What Comes After The (Vampire) Weekend?

Written By Michael Wood Wednesday, May 7th, 2008

Vampire Weekend at The Cockpit, Leeds

They are nice boys these Vampire Weekend lads - the sort of boys that you read about in book that end with families eating noodle salad in the Hamptons - but they will have problems convincing anyone that they are a proper band.

They are active boys - popping around the stage with a nervousness that is not quite energy but is appealing in a way. They say they are happy to be in Leeds for the first time - American bands are always impressed to be where The Who were Live At - and you believe them.

They are polite boys - these Vampire Weekend lads - but they will have problems convincing anyone that they are a proper band.
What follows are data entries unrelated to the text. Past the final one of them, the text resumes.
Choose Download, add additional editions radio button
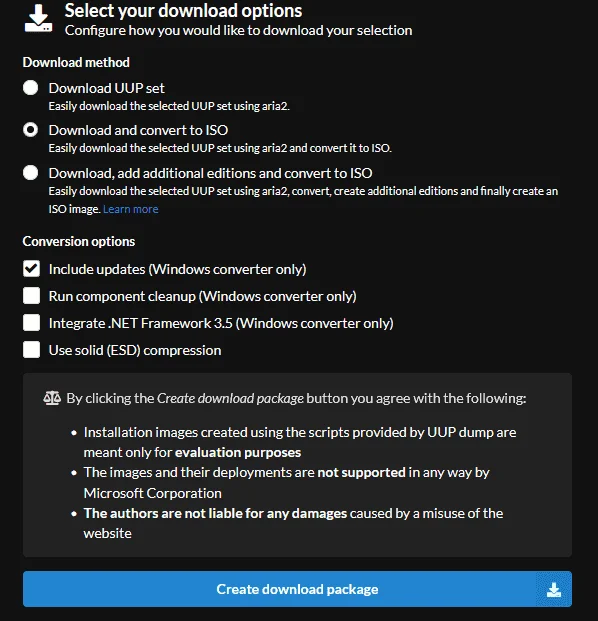 (x=30, y=173)
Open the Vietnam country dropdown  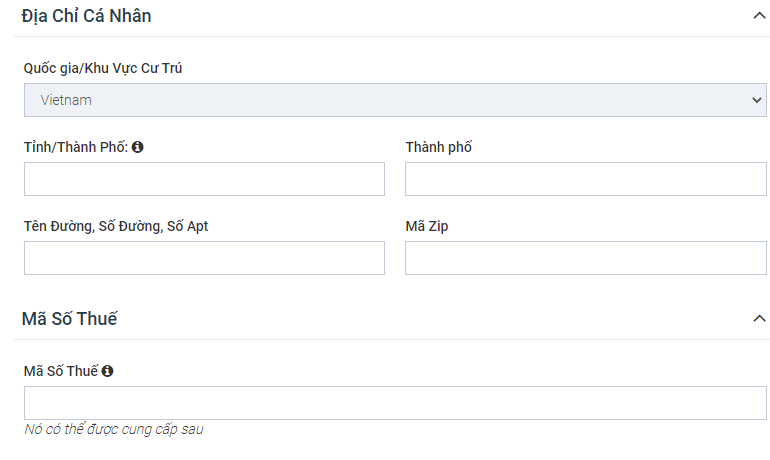coord(394,100)
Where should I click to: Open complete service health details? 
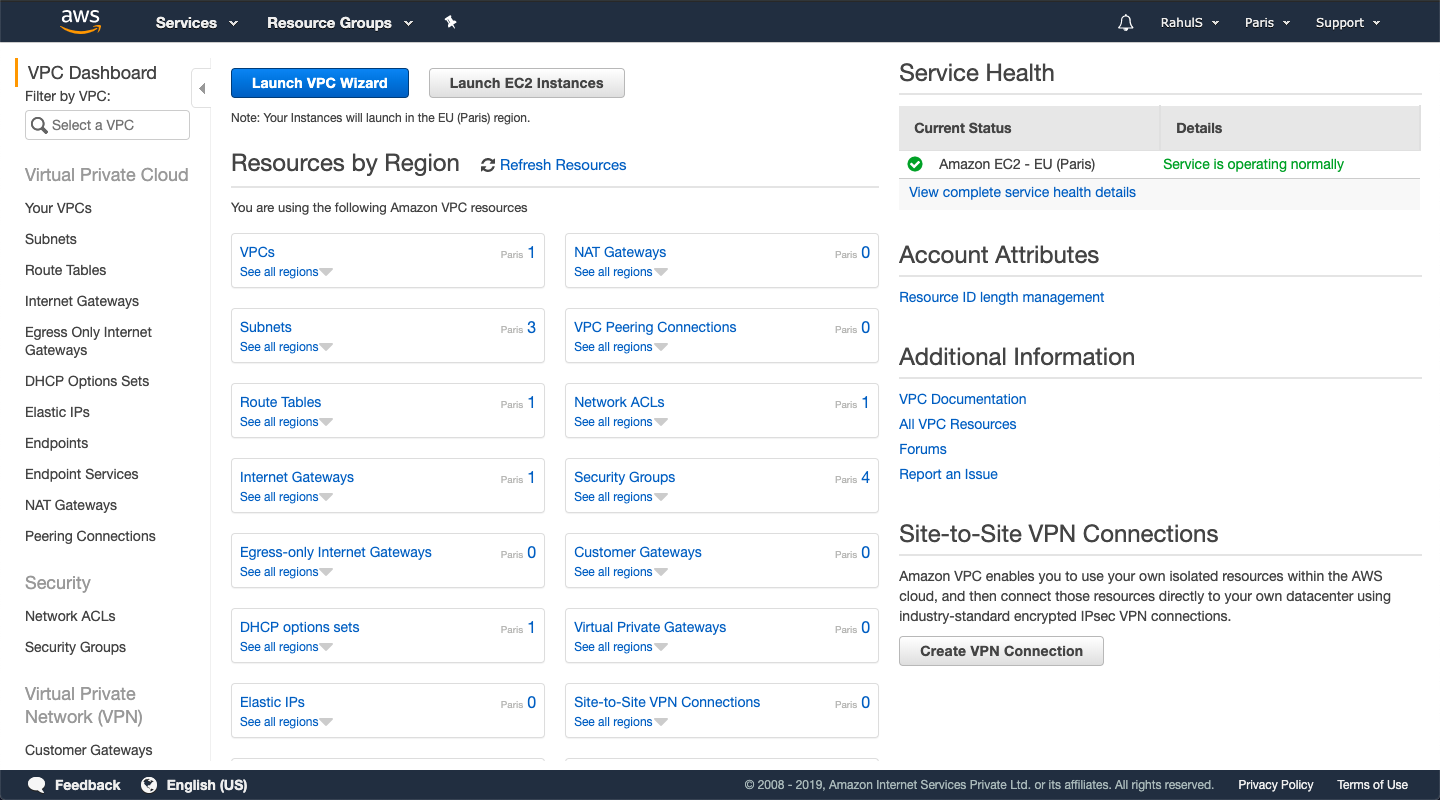point(1021,192)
This is not to say that they are not interesting to watch - interesting rather than enthralling - and that they do not put out a curious tune. In these days where thrashing guitars has become ubiquitous and inane lyrics are only matched by cod-psychology in the outpourings of musicians they make a welcome change to both. The African rhythms have only experienced the continent via Talking Heads, Peter Gabriel and Paul Simon but those are interesting influences to have and certainly make Vampire Weekend stand out.

When they were first touted Vampire Weekend were dubbed as The Strokes playing Graceland and the latter half of that is true. The band lack the swagger of The Strokes though and all that goes with that swagger. Excitement is the word I'm talking around. Vampire Weekend are good to appreciate but they are not exciting.

They are a curio trying to carve out a sound for themselves as they are buffeted by a global media who descended on them before they were fully formed and took them from their scene to everybody's scene. They had their name on billboards in Times' Square when they should have still been gigging around building a sound and a following - Okkervil River and The National are on fourth albums and offer something more solid that Vampire Weekend do at the moment. One wonders how long an audience built on the quirkiness - the difference - of this sound can last. One wonders if were it not on heavy MTV rotation the members of Vampire Weekend might not got together and say "Well that was fun doing that Paul Simon stuff but let’s see where else we can go..." rather than carrying on as a covers band playing new material.

None of which is to criticise a good performance at a good gig. They played everything from the self-titled album with Mansard Roof opening, A-Punk standing out and Cape Cod Kwassa Kwassa being a good finish but most revealing was the new as yet untitled song which showed little progression. The bands that Vampire Weekend draw from were all allowed to move on to and off of a sound onto another.

Where do Vampire Weekend - penned in by the thing that has broken them - go from here?